Sexual Discrimination
A secretary has been awarded £9,000 in damages for the "systematic and continuous" sexist abuse she suffered at the hands of her employer.
Sarah Crosbie, 21, was the only female worker at the Plumb Center in Torquay, Devon, where male colleagues bullied her over a period of two years.
An industrial tribunal in Exeter heard that Miss Crosbie had been called a "b*tch" and "wh*re" by her boss, and finally left the firm when she was the only employee chosen as a possible candidate for redundancy.
She told the hearing that her male boss, Sam May, regularly ordered her to clean the building's toilets and kitchens.
"He made me clean the dirty toilets," she said. "On one occasion I refused because the men's toilets were blocked and overflowing and there was flooding and I said I would not go near it.
"I objected to touching faeces in the male toilet so one of the men went in and cleared the blockage with the handle of a broom.
"Sam called me a b*tch and a wh*re and a silly cow. I was angry and upset and hurt within myself by being put through that abuse."
The tribunal ruled that Miss Crosbie had been a victim of sexual discrimination and constructive unfair dismissal by Wolseley UK, the owner of Plumb Center.
Copyright © Press Association 2009
Liesel Whitfield from law firm Irwin Mitchell said: "Employers are under a duty to ensure that no employee is subject to less favourable treatment or harassment by virtue of various characteristics including their gender.

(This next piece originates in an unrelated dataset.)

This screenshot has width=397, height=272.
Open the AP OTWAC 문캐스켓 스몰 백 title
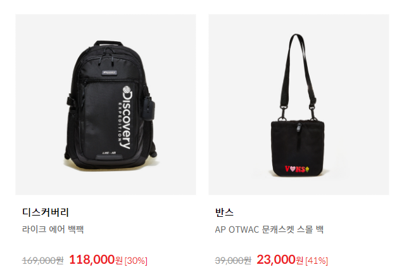(269, 229)
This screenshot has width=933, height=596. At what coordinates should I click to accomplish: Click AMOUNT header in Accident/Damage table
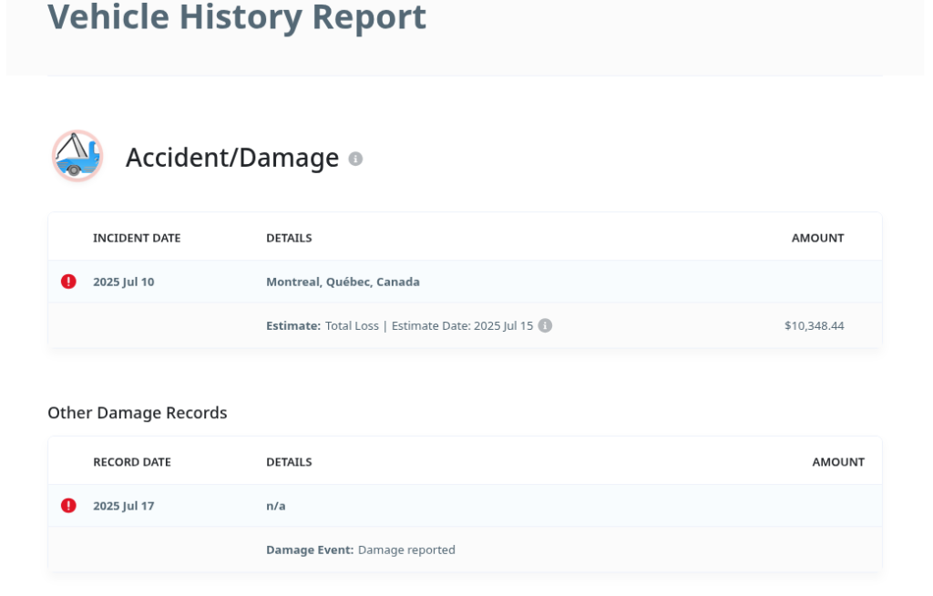[817, 238]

"Where such conduct occurs employers can face the risk of discrimination claims and compensation is potentially unlimited. Also, individual employees can be the subject of claims if they have conducted themselves in a discriminatory or harassing way, and if the employer seeks to use the "statutory defence" by saying that the employee was acting well outside the remit of their duties, and then the employee can be left to defend the claim against them on their own."